Na quarta-feira, Doria anunciou o relaxamento das regras e voltou boa parte dos municípios de São Paulo para a fase laranja nos finais de semana e feriados. Há dez dias, a situação era mais crítica e todos entraram na etapa vermelha. Agora, segundo o governo, houve uma melhora no quadro e foi possível liberar o comércio em geral para funcionar nestes dias. Mesmo com o sobe e desce do Plano, arrazoado e fundamentado, as constantes mudanças geram uma insegurança nos lojistas e clientes.

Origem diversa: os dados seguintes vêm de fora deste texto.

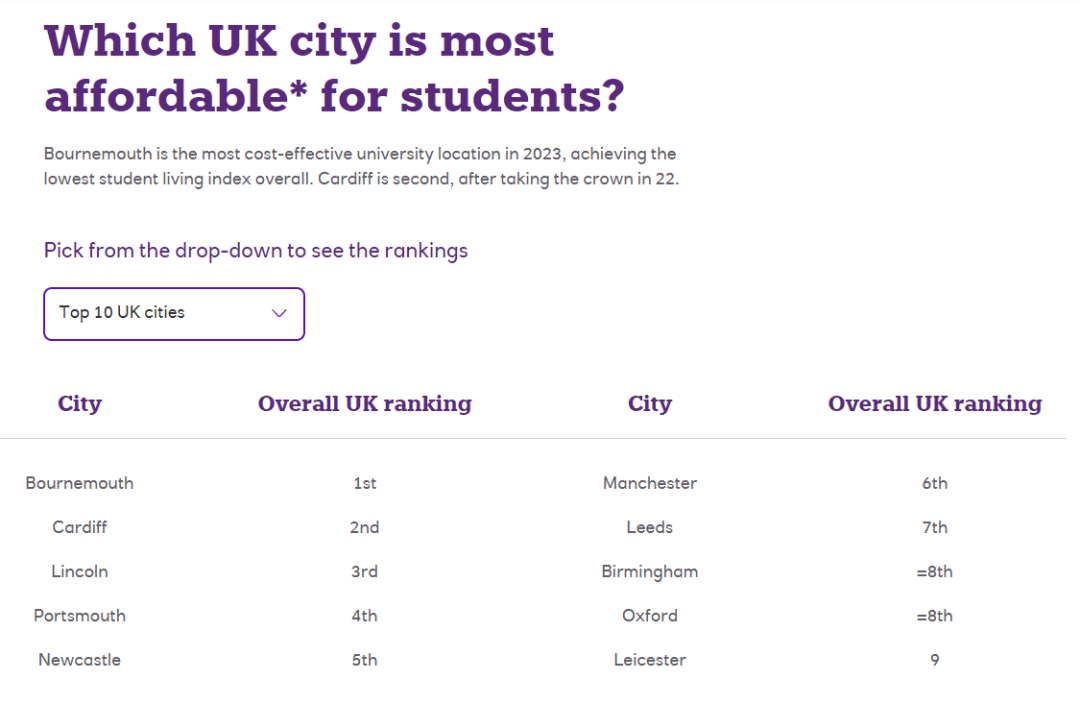This screenshot has height=704, width=1080.
Task: Click the Lincoln row city name
Action: (80, 572)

Sem um planejamento mais efetivo, fica difícil estabelecer uma programação de aquisição de produtos básicos. Bares, lanchonetes e restaurantes, por exemplo, trabalham com insumos perecíveis que devem ser comprados antecipadamente e bem acondicionados para aumentar a sua vida útil. Por outro lado, deixar para comprar de última hora, de acordo com a demanda, pode elevar os preços e gerar despesas extras, o que não é conveniente neste período. Para se planejar, os comerciantes precisam de algumas informações mais precisas e duradouras. Isso não está ocorrendo com o balanço do Plano SP.

Uma nova reclassificação de fases do programa está programada para a próxima semana. Até lá, os estabelecimentos estão autorizados a funcionar também aos finais de semana e feriados, com as restrições regulamentares. O que vem pela frente vai depender das taxas de ocupação de leitos Covid e, principalmente, dos ânimos do governo estadual e das pressões exercidas pelos grupos prejudicados pela quarentena. Mais uma vez, comerciantes e seus representantes de classe terão de suportar dias de expectativa.